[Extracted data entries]
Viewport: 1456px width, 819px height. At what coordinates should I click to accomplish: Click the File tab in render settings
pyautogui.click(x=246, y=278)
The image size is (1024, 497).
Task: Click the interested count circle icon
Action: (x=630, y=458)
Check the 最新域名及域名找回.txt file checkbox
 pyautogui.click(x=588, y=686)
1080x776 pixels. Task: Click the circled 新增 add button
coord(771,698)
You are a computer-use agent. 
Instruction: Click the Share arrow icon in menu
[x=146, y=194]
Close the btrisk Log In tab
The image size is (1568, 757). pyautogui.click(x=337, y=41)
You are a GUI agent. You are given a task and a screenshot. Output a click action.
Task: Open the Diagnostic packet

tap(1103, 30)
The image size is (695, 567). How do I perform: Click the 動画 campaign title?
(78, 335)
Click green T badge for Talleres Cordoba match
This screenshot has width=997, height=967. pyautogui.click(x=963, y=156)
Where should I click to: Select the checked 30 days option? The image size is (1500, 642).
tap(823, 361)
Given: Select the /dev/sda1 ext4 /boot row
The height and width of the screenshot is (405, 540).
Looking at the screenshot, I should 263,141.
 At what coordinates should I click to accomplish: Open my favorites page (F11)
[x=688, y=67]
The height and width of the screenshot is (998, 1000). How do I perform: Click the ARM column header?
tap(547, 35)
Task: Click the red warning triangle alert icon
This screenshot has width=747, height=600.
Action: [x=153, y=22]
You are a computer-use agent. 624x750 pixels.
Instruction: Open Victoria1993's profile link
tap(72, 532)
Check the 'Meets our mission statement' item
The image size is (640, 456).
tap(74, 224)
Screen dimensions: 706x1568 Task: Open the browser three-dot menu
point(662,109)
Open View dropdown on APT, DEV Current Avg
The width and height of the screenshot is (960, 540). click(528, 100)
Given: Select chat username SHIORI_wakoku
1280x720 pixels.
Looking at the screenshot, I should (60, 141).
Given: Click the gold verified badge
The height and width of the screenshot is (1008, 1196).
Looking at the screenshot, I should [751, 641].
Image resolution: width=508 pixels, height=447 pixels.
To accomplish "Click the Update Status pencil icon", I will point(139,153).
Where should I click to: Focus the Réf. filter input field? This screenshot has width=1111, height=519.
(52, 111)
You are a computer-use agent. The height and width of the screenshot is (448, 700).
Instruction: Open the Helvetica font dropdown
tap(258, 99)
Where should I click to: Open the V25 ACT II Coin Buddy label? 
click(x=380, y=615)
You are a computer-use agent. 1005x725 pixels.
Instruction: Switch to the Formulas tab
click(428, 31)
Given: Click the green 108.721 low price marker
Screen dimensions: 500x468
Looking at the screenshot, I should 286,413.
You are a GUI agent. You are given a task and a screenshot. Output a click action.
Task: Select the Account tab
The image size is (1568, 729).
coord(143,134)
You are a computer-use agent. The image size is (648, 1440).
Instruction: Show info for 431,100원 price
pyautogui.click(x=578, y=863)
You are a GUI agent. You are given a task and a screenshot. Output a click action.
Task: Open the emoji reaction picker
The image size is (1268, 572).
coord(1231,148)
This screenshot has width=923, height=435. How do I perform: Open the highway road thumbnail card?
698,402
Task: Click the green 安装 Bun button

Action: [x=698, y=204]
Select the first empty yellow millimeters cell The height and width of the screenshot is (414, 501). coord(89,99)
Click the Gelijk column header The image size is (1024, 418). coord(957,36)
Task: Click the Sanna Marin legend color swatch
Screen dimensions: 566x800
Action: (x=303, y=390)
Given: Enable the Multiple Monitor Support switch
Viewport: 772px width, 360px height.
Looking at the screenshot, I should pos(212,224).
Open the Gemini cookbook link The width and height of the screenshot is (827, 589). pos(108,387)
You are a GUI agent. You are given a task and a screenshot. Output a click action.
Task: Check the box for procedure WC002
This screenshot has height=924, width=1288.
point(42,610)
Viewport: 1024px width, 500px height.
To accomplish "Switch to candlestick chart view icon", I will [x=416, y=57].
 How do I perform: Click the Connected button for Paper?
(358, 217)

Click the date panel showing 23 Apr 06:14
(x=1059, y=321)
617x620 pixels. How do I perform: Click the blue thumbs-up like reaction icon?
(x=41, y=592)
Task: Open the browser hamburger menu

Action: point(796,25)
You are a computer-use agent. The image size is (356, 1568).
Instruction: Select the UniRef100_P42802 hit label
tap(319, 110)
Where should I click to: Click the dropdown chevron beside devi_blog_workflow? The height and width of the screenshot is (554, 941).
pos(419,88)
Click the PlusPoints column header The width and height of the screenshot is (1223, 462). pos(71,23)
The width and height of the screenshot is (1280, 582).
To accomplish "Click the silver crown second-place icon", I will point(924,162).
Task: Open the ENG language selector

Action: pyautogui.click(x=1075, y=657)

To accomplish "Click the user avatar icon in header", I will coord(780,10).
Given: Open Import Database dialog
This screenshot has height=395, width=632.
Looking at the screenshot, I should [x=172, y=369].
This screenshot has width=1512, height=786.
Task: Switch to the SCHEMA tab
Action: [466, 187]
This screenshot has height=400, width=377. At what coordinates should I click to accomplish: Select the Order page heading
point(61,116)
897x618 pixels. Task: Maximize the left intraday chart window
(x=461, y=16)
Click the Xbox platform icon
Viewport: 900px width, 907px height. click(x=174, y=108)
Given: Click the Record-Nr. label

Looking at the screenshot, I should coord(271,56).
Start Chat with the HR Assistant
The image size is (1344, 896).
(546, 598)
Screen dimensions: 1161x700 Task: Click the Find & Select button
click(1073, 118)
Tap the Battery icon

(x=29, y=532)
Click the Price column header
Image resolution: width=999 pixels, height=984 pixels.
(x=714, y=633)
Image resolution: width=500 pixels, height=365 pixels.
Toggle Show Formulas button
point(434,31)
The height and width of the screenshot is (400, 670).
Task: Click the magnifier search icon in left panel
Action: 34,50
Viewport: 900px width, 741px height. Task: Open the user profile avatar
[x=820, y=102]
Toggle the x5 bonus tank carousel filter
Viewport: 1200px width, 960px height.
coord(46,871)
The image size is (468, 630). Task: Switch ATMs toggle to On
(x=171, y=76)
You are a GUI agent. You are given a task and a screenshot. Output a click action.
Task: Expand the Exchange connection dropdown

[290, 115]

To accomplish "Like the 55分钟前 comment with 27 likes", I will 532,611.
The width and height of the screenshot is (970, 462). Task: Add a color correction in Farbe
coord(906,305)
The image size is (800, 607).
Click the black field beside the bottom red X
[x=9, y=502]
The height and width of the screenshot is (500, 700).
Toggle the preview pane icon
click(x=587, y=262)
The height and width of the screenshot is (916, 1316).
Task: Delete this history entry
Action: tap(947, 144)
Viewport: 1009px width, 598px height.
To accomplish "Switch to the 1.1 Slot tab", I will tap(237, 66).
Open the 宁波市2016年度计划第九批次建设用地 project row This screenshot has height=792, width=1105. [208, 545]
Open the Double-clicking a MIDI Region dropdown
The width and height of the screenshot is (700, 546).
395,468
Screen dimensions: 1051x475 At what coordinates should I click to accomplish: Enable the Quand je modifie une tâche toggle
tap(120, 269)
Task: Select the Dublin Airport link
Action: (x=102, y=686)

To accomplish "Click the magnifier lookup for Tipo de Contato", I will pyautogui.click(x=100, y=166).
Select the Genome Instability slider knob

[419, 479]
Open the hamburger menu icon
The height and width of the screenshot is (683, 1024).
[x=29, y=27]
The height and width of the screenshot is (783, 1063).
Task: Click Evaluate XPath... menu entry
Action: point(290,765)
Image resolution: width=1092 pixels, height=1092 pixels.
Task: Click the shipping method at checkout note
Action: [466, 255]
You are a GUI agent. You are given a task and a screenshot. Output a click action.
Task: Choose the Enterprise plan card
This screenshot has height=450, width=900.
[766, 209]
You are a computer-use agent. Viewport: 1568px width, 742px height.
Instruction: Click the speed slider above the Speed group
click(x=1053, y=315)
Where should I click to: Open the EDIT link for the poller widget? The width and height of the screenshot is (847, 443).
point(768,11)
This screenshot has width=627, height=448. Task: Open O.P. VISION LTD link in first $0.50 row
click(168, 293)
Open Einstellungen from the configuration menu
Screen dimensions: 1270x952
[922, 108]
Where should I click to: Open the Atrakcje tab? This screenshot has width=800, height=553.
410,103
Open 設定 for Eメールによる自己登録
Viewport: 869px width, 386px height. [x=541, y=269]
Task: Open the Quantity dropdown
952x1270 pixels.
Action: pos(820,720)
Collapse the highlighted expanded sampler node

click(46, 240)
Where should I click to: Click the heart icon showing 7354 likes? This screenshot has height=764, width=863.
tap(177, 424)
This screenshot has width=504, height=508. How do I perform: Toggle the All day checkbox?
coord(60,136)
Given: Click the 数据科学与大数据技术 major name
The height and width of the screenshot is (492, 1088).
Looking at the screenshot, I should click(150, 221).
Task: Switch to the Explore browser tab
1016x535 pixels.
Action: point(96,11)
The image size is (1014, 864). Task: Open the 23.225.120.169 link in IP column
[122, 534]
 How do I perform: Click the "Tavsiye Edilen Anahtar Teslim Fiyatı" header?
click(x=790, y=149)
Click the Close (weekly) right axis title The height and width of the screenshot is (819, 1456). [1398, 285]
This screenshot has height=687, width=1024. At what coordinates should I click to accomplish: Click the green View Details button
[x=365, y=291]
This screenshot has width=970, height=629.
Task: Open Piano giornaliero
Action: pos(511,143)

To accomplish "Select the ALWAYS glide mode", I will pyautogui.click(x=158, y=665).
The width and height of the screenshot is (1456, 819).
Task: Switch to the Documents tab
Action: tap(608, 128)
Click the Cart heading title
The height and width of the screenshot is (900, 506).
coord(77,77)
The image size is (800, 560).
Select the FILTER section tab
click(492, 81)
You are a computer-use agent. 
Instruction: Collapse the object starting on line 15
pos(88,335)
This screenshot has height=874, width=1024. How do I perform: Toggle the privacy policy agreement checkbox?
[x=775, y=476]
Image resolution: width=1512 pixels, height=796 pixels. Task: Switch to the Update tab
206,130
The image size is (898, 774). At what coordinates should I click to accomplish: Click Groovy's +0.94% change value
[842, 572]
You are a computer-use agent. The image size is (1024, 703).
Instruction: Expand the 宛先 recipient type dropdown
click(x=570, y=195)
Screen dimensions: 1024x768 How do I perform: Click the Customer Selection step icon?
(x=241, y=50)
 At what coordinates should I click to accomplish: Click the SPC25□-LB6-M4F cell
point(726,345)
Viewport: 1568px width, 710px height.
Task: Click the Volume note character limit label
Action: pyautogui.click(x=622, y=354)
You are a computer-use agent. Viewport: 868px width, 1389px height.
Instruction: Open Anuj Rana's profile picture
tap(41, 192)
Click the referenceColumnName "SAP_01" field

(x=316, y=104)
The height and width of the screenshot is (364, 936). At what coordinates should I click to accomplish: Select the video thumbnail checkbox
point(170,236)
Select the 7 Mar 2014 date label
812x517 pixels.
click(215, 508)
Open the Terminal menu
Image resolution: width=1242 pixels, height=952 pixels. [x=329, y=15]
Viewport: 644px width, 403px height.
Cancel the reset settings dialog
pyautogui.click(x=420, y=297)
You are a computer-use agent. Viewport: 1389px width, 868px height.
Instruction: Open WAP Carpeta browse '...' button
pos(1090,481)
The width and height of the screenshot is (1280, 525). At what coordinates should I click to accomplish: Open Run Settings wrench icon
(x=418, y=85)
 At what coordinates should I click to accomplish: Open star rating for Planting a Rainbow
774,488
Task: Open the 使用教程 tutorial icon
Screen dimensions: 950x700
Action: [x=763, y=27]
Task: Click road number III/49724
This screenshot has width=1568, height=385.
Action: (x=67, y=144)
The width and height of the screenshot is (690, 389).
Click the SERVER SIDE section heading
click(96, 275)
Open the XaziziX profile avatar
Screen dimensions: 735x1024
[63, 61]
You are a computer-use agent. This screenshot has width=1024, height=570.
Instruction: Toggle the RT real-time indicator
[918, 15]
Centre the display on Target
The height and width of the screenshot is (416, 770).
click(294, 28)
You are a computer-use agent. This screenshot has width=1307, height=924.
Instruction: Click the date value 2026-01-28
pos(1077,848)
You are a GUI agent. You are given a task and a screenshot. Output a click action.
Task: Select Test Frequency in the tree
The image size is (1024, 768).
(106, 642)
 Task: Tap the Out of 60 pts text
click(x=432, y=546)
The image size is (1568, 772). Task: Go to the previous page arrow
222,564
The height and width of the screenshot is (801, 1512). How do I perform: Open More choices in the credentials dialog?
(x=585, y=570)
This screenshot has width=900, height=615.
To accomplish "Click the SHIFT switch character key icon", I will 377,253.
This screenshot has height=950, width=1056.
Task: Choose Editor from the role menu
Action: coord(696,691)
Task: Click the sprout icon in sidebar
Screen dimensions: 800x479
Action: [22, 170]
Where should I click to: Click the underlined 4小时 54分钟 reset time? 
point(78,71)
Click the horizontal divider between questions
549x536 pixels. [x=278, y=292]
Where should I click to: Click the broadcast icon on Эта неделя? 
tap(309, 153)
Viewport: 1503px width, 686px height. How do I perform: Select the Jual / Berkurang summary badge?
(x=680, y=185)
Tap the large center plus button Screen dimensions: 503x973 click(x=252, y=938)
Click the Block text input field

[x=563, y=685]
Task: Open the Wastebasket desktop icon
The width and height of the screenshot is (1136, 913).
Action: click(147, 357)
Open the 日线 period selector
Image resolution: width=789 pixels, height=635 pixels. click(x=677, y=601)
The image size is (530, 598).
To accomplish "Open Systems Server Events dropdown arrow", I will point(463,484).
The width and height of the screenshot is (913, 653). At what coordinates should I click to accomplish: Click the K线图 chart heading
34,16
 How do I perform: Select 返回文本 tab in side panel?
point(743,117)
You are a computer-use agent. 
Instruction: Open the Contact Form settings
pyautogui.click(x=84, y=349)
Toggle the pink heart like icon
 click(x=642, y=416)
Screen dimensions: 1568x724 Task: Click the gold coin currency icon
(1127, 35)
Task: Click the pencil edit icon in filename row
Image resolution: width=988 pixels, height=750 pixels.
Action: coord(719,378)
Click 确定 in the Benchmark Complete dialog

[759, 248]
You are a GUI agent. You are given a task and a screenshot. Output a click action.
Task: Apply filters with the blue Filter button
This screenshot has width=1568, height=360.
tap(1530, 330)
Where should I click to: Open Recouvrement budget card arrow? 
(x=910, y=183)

▶ EXERCISE DESCRIPTION:
All that is needed is the opening run of the data, given again exactly: please include every line from the first through the line with "Given: Select the /dev/sda1 ext4 /boot row", both ends kept.

▶ EXERCISE OUTPUT:
Viewport: 1456px width, 819px height. At what coordinates should I click to accomplish: Click the File tab in render settings
pyautogui.click(x=246, y=278)
The image size is (1024, 497).
Task: Click the interested count circle icon
Action: (x=630, y=458)
Check the 最新域名及域名找回.txt file checkbox
 pyautogui.click(x=588, y=686)
1080x776 pixels. Task: Click the circled 新增 add button
coord(771,698)
You are a computer-use agent. 
Instruction: Click the Share arrow icon in menu
[x=146, y=194]
Close the btrisk Log In tab
The image size is (1568, 757). pyautogui.click(x=337, y=41)
You are a GUI agent. You are given a task and a screenshot. Output a click action.
Task: Open the Diagnostic packet

tap(1103, 30)
The image size is (695, 567). How do I perform: Click the 動画 campaign title?
(78, 335)
Click green T badge for Talleres Cordoba match
This screenshot has width=997, height=967. pyautogui.click(x=963, y=156)
Where should I click to: Select the checked 30 days option? The image size is (1500, 642).
tap(823, 361)
Given: Select the /dev/sda1 ext4 /boot row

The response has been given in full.